As of 2001 India census, Barjora had a population of 11,509. Males constitute 52% of the population and females 48%. Barjora has an average literacy rate of 73%, higher than the national average of 59.5%; 57% of the literates are males and 43% are females. 9% of the population is under 6 years of age.

==Civic administration==
===CD block HQ===
The headquarters of Barjora CD block are located at Barjora.

===Police station===
Barjora police station has jurisdiction over parts of Barjora CD block. The area covered is 239.6063 km^{2} and the population covered is 124,692.

==Infrastructure==
According to the District Census Handbook 2011, Bankura, Barjora covered an area of 7.25 km^{2}. Among the civic amenities, the protected water supply involved tap water from treated sources, covered wells. It had 2,840 domestic electric connections, 406 road lighting points. Among the medical facilities it had 1 hospital, 1 dispensary/ health centre, 1 veterinary hospital. Among the educational facilities it had were 5 primary schools, 2 middle schools, 2 secondary schools, 2 senior secondary schools, 1 general degree college. It had 1 recognised shorthand, typewriting and vocational training institution, 2 non-formal education centres (Sarva Shiksha Abhiyan), 1 special school for disabled. Among the social cultural and recreational facilities, it had 1 auditorium/ community hall, 1 public library, 1 reading room. It had the branch offices of 2 nationalised banks and 1 cooperative bank.

==Economy==

Barjora is famous for coal. Presently two collieries are being operated at Barjora-
1. Bengal Empta
2. Trans Damodar

==Transport==
State Highway 9 connects Durgapur with Bankura via Barjora. The Barjora – Maliara- Durlavpur Road originates from 36 km point of the State Highway 9 (Bankura-Durgapur) and terminates on the National Highway 14, which is adjacent to Mejia Thermal Power Station.

==Education==
Barjora College was established in 1985 with the active support of Aswini Kumar Raj, Lalbehari Bhattacharya, Radhakanta Mondal, Manik Chandra Mukherjee and others. It is affiliated to the Bankura University and offers honours courses in English, Bengali, Sanskrit, history, political science, philosophy, economics and geography.

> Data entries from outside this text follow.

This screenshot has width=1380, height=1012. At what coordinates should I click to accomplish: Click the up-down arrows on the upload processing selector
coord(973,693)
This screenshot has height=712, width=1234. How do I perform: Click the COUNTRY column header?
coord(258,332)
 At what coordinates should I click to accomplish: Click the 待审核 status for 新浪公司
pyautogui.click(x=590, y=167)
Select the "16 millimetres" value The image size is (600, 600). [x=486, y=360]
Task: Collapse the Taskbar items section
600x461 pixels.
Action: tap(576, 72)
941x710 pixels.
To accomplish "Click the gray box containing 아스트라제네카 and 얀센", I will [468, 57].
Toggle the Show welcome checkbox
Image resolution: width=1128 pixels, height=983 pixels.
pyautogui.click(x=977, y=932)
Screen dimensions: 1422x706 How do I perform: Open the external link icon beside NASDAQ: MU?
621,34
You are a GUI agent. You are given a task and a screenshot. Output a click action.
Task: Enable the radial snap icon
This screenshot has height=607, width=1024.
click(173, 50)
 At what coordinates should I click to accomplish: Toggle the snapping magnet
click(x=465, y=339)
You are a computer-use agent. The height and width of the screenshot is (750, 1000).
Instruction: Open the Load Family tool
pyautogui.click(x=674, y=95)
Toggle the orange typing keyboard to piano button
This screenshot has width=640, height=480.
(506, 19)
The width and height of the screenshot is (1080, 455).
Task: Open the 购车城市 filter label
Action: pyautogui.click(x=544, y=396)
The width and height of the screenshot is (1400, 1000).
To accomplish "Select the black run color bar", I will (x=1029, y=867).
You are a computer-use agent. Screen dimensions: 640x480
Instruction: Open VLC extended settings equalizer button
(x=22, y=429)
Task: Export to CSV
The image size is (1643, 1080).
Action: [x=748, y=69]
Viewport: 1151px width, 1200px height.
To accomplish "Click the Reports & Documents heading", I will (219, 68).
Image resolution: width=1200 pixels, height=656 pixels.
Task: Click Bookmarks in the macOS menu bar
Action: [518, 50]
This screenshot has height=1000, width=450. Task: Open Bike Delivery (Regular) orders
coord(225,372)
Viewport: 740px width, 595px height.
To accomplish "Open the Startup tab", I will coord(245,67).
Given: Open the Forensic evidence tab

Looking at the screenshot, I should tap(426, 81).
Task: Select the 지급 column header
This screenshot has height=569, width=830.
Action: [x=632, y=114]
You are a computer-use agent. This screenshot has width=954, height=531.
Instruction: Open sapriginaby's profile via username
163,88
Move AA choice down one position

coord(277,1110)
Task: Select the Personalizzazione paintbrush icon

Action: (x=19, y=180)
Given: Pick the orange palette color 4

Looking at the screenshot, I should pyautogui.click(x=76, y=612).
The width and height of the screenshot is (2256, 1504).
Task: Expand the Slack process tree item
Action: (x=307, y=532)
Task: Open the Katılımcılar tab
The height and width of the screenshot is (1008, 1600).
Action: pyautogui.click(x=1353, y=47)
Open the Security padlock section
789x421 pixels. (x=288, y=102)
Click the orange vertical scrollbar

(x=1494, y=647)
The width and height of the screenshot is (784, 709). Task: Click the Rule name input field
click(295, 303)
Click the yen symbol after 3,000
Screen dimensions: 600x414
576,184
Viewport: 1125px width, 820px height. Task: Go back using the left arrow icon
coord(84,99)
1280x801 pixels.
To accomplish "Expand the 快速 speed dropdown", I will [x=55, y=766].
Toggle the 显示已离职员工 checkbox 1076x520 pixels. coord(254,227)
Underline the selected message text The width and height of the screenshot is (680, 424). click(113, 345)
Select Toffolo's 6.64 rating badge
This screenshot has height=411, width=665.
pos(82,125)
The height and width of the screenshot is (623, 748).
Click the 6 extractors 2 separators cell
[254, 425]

Barjora High School is a Bengali-medium coeducational institution established in 1962. It has facilities for teaching from class V to class XII. The school has 15 computers and a library with 2,300 books.

Barjora Girls High School is a Bengali-medium girls only institution established in 1973. It has facilities for teaching from class V to class XII. The school has 11 computers and a library with 2,000 books.

==Healthcare==
Barjora Rural Hospital, with 30 beds, is the major government medical facility in the Barjora CD block. There are primary health centres at Beliatore (with 10 beds), Chhandar (with 4 beds), Godardihi (Jagannathpur) (with 4 beds) and Pakhanna (with 10 beds).

The 300-bedded Sperspcialty Hospital at Barjora was inaugurated in 2015.